2. The Treg cell subset as described in claim 1, characterized in that, The ICOS hi Treg cell subsets also specifically express Ms4a4b and / or Itgb1.

3. The Treg cell subset as described in claim 1, characterized in that, The ICOS hi Treg cell subsets also specifically highly express: Ccl5, Tmsb10 and / or Nkg7.

4. The Treg cell subset as described in claim 1, characterized in that, The KLRG1 hi Treg cell subsets also specifically express high levels of Cxcl2 and / or Lmna.

5. The Treg cell subset as described in claim 1, characterized in that, The KLRG1 hi Treg cell subsets also specifically express Atf3 and / or S100a6 at high levels.

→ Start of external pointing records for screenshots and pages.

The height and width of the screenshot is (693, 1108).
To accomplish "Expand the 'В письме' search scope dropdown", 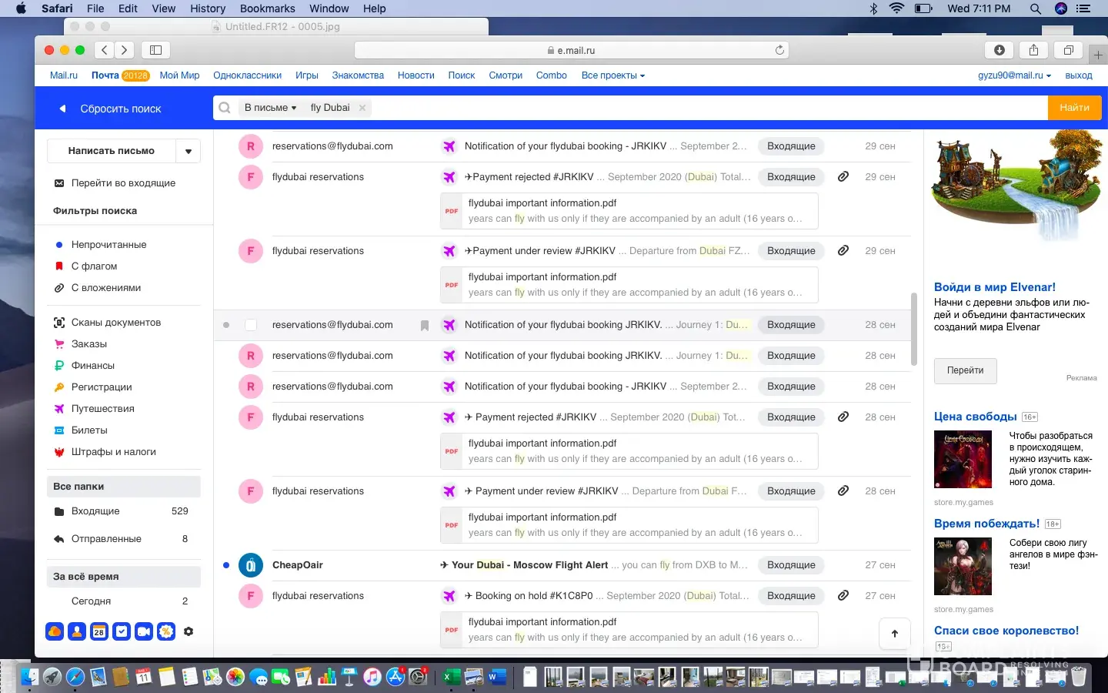I will tap(270, 108).
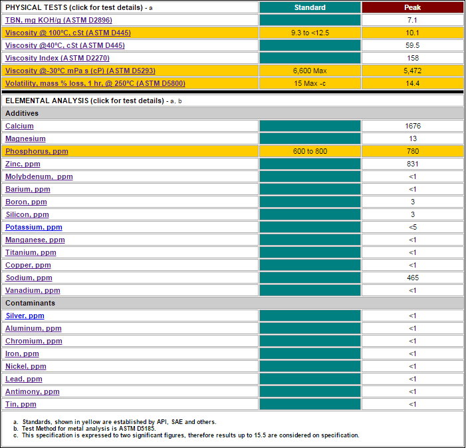Click the Tin, ppm link
The image size is (466, 448).
pos(21,404)
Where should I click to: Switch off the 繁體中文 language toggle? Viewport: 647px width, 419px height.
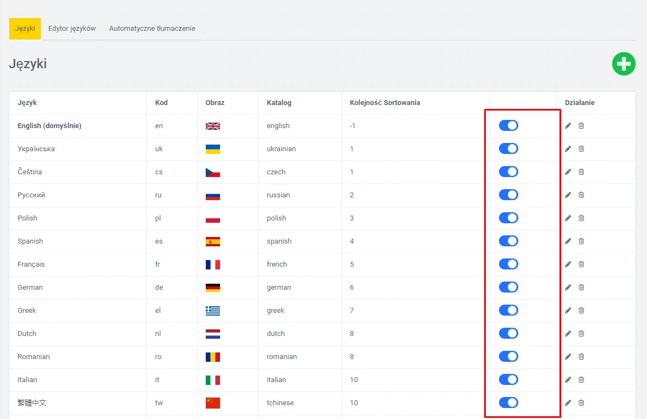[508, 403]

6. The use of the Treg cell subset as described in claim 1, characterized in that, For the preparation of a drug / formulation, said drug / formulation being used for one or more purposes selected from the group consisting of: 1) Treatment of obesity, type 2 diabetes, and / or chronic inflammation; 2) Reduce weight; 3) Lower fasting blood glucose and / or improve glucose tolerance; 4) Reduces inflammation in adipose tissue; 5) Inhibits Teff cell proliferation.

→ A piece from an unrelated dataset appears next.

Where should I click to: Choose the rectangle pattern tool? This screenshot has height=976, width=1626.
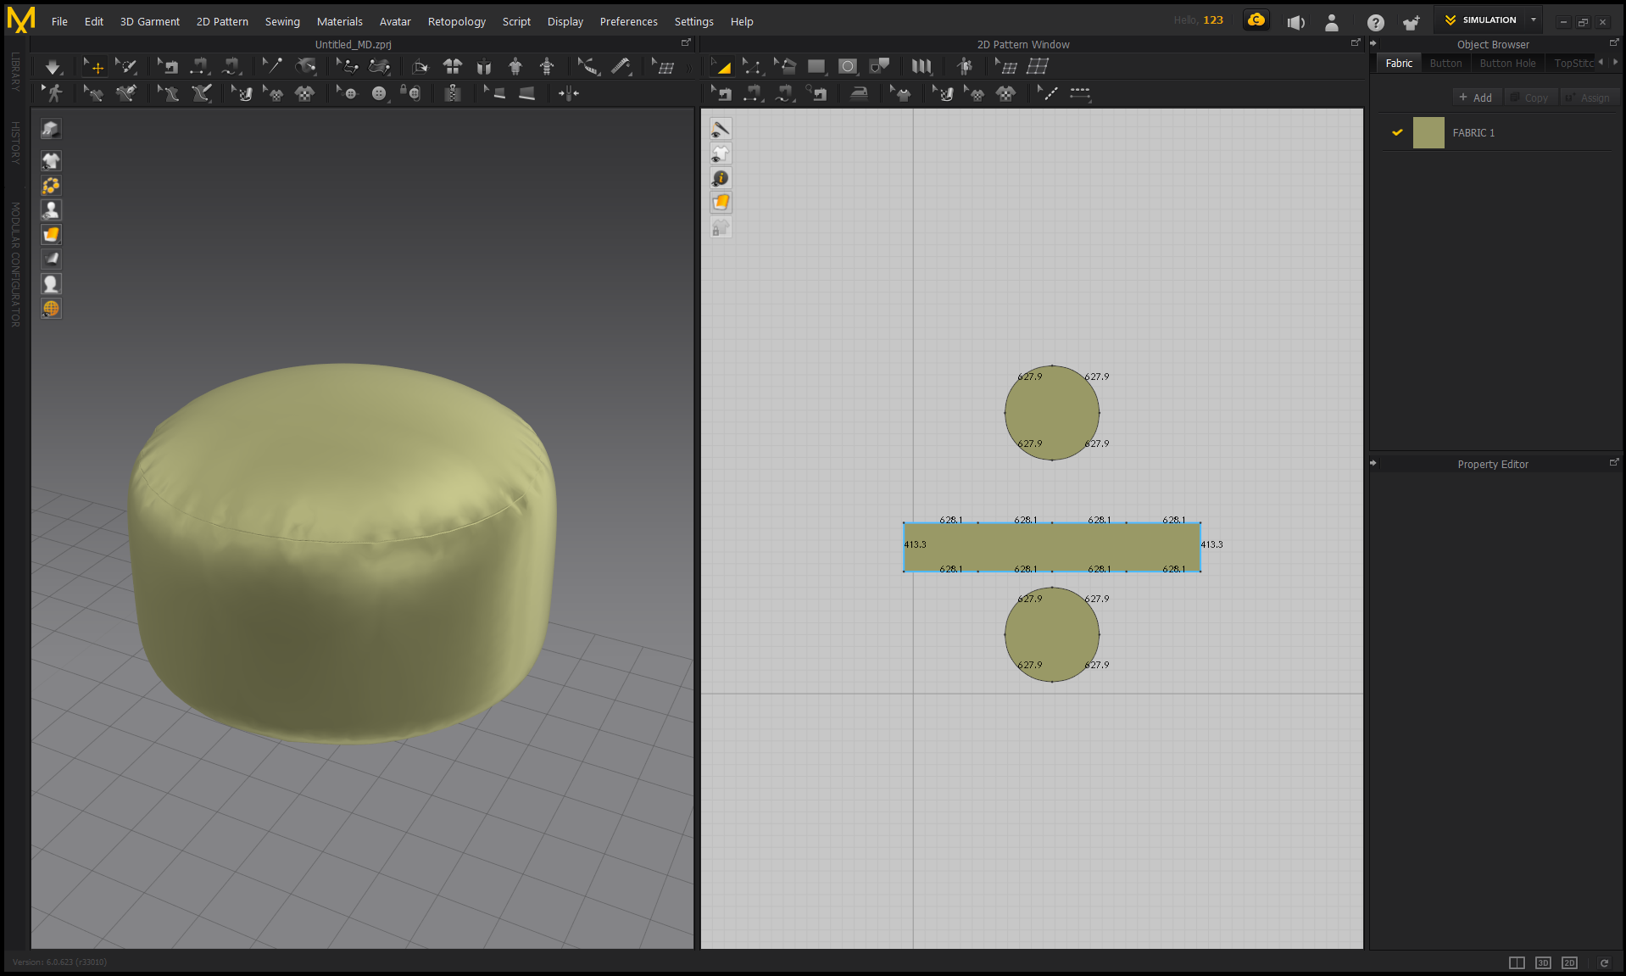coord(816,66)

7. A drug screening method, characterized in that, The method includes: 1) Provide candidate drugs for treating diseases selected from obesity, type 2 diabetes, and chronic inflammation; 2) Provide the Treg cell subset as described in claim 1; and 3) Treat the Treg cell subsets with the candidate drug and detect the number of the Treg cell subsets before and after drug treatment.

8. The drug screening method as described in claim 7, characterized in that, If the number of Treg cell subsets C1 after drug treatment is greater than the number of Treg cell subsets C0 before drug treatment, and C1 / C0 is ≥1.2, preferably C1 / C0 ≥1.5, more preferably C1 / C0 ≥2, then the candidate drug has potential therapeutic effects on the disease.

9. A method for predicting prognosis, characterized in that, The method includes: 1) Administer appropriate therapeutic drugs to patients suffering from diseases selected from obesity, type 2 diabetes, and chronic inflammation; and 2) Detect the number of Treg cell subsets in patients before and after drug administration, said Treg cell subsets as defined in claim 1.

10. A reagent kit, characterized in that, The kit includes the Treg cell subset as described in claim 1.